Bases: sage.symbolic.expression_conversions.ExpressionTreeWalker

Class for simplifying square roots in the real domain, by walking the expression tree.

The end user interface is the function simplify_sqrt_real().

INPUT:

ex – a symbolic expression

EXAMPLES:

Let us consider the square root of an exact square under some assumption:

sage: assume(x<1)
sage: a = sqrt(x^2-2*x+1)

The method simplify_full() is ineffective on such an expression:

sage: a.simplify_full()
sqrt(x^2 - 2*x + 1)

and the more aggressive method canonicalize_radical() yields a wrong result, given that \(x<1\):

sage: a.canonicalize_radical()  # wrong output!
x - 1

We construct a SimplifySqrtReal object s from the symbolic expression a:

sage: from sage.manifolds.utilities import SimplifySqrtReal
sage: s = SimplifySqrtReal(a)

We use the __call__ method to walk the expression tree and produce a correctly simplified expression:

sage: s()
-x + 1

Calling the simplifier s with an expression actually simplifies this expression:

sage: s(a)  # same as s() since s is built from a
-x + 1
sage: s(sqrt(x^2))
abs(x)
sage: s(sqrt(1+sqrt(x^2-2*x+1)))  # nested sqrt's
sqrt(-x + 2)

Another example where both simplify_full() and canonicalize_radical() fail:

sage: b = sqrt((x-1)/(x-2))*sqrt(1-x)
sage: b.simplify_full()  # does not simplify
sqrt(-x + 1)*sqrt((x - 1)/(x - 2))
sage: b.canonicalize_radical()  # wrong output, given that x<1
(I*x - I)/sqrt(x - 2)
sage: SimplifySqrtReal(b)()  # OK, given that x<1
-(x - 1)/sqrt(-x + 2)

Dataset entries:
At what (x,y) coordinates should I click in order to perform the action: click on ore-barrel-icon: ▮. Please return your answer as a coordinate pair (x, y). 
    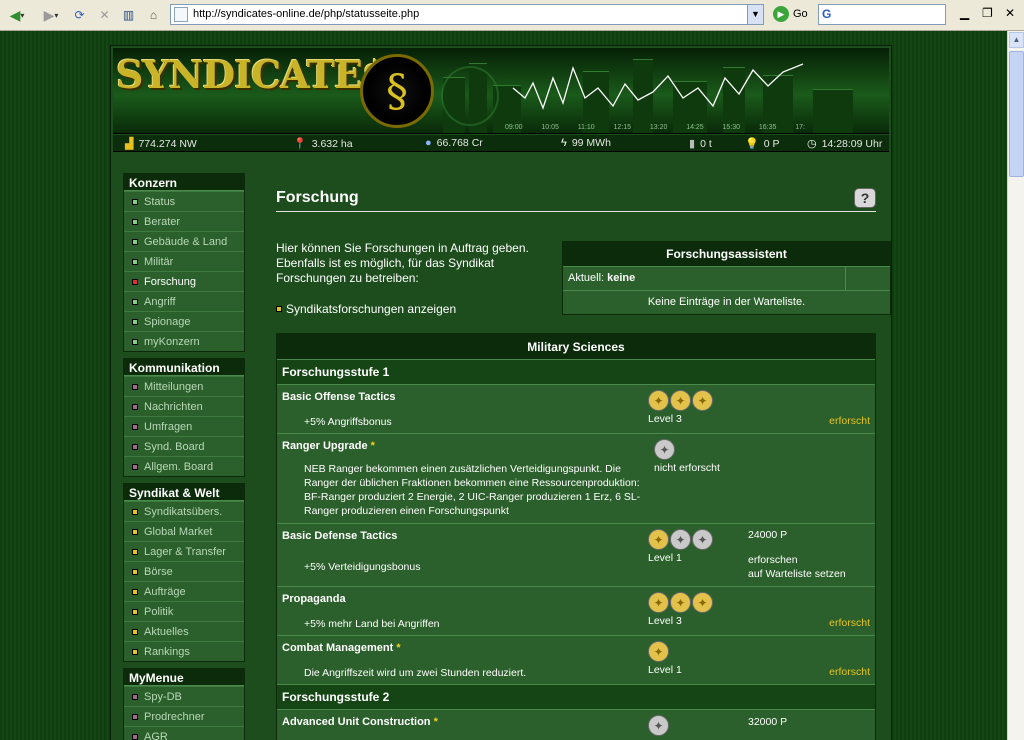
    Looking at the image, I should click on (692, 144).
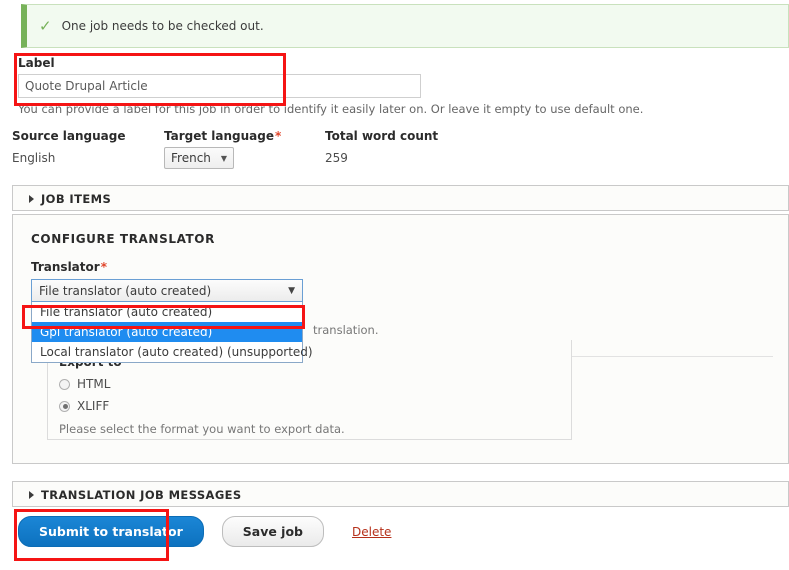 The width and height of the screenshot is (789, 570). What do you see at coordinates (69, 136) in the screenshot?
I see `source-language-heading: Source language` at bounding box center [69, 136].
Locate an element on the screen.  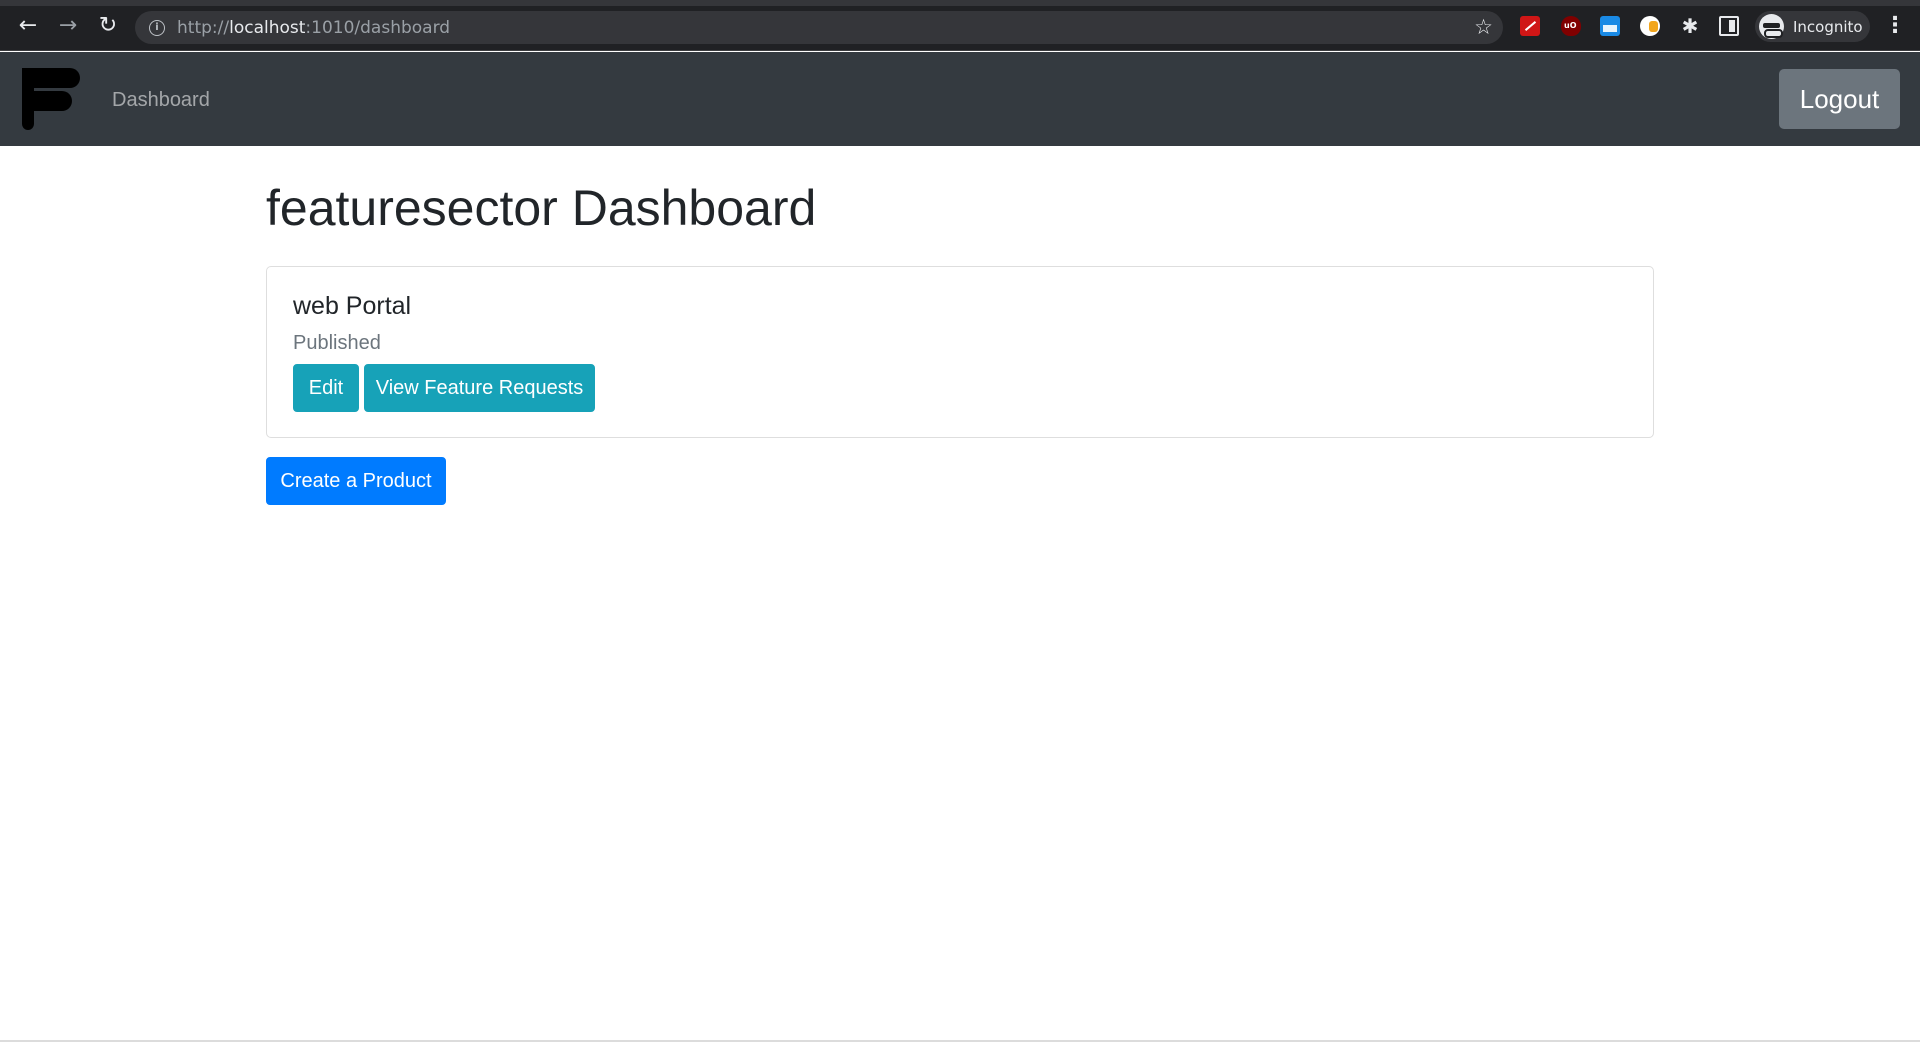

What this task involves:
Answer these questions using the square-root simplification text.
(a) What function is the end user interface for the class?
(b) What output does canonicalize_radical() give for sqrt(x^2-2*x+1) under the assumption x<1?
(c) What does the simplifier s return when called with sqrt(x^2)?

Exercise answer:
(a) simplify_sqrt_real()
(b) x - 1
(c) abs(x)